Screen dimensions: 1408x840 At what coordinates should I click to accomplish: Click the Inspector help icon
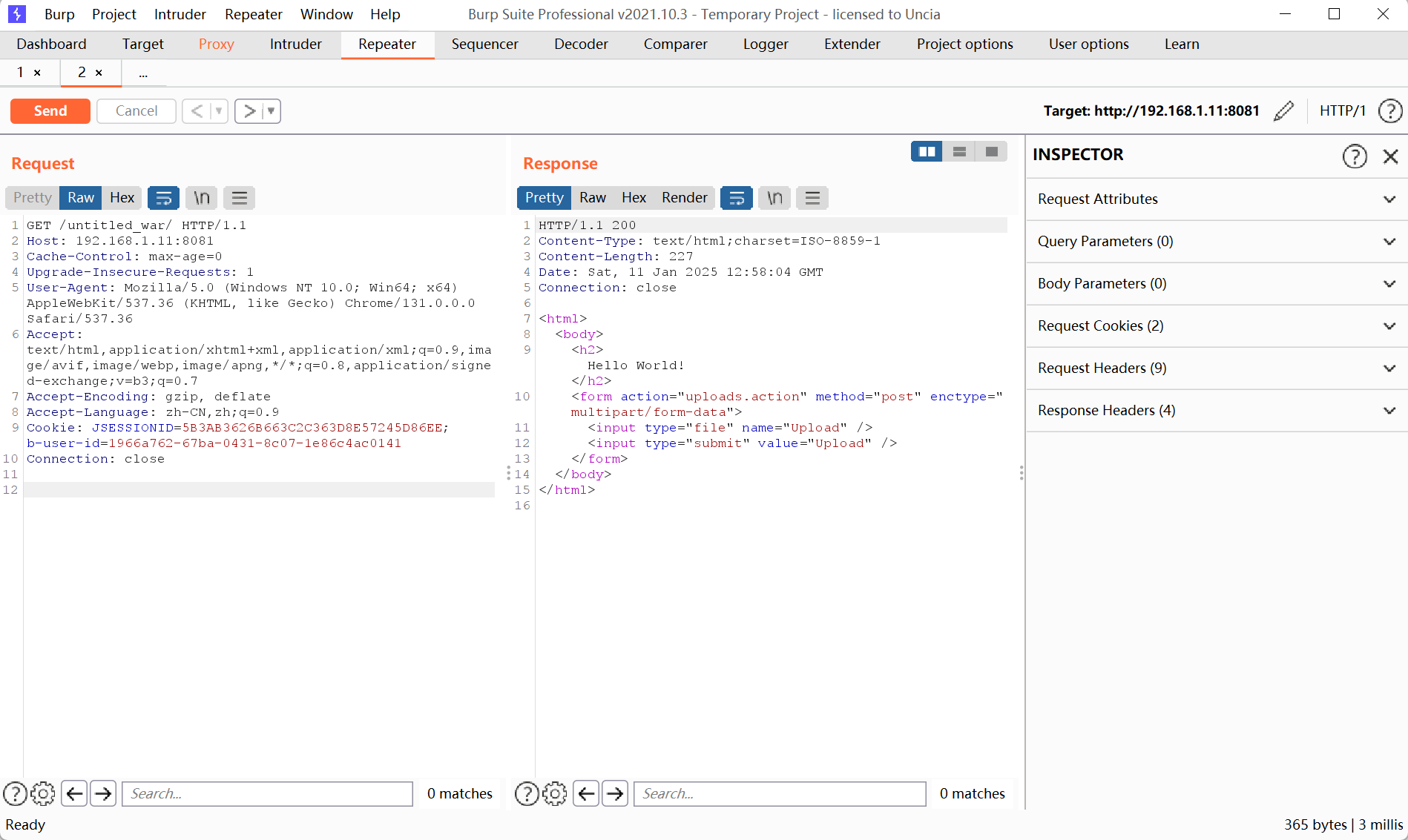point(1354,156)

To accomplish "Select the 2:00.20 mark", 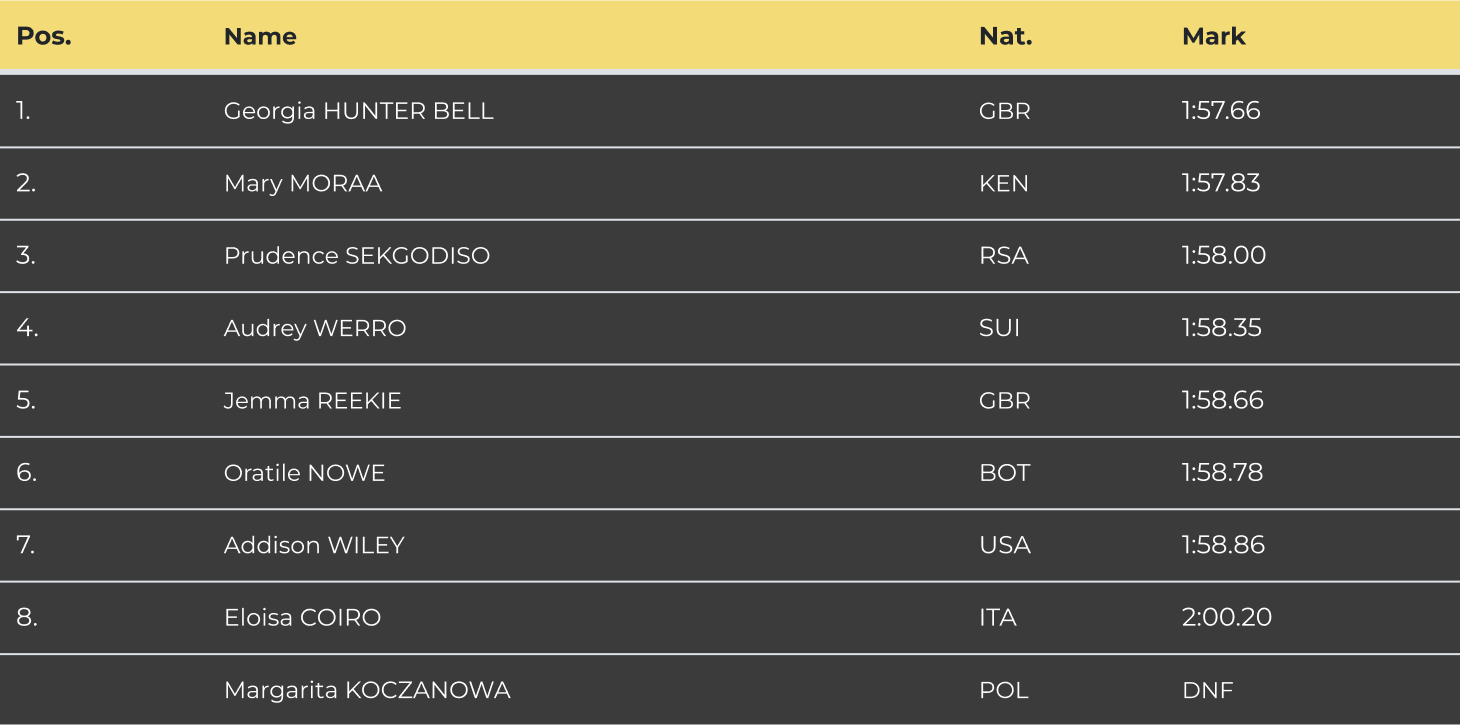I will 1226,618.
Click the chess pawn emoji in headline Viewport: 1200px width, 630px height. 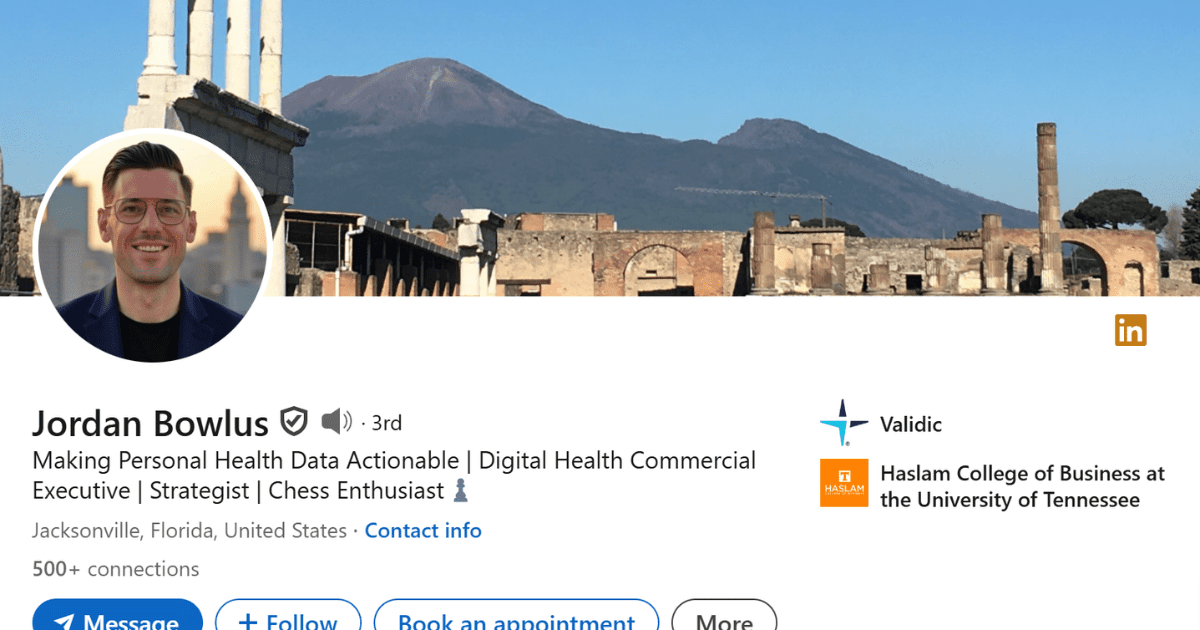(x=460, y=490)
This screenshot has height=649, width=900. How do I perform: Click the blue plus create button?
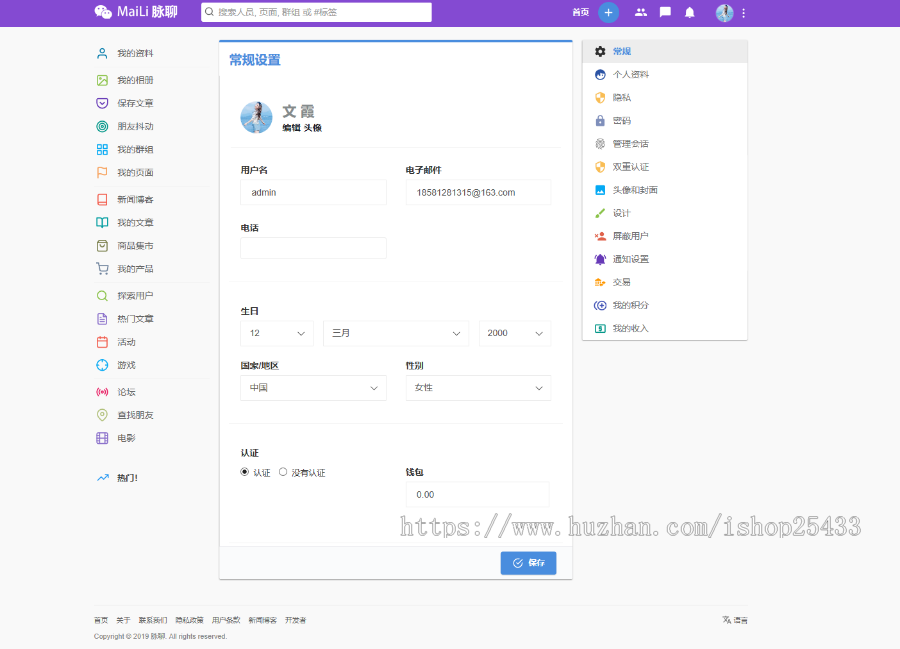[608, 12]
-----
§ What is expected:
Copy out the data above word for word, beginning at the line that contains "This screenshot has" and stopping at the end of the data. Leave the pictures out of your copy.

§ Written response:
This screenshot has height=649, width=900. How do I perform: Click the blue plus create button?
[608, 12]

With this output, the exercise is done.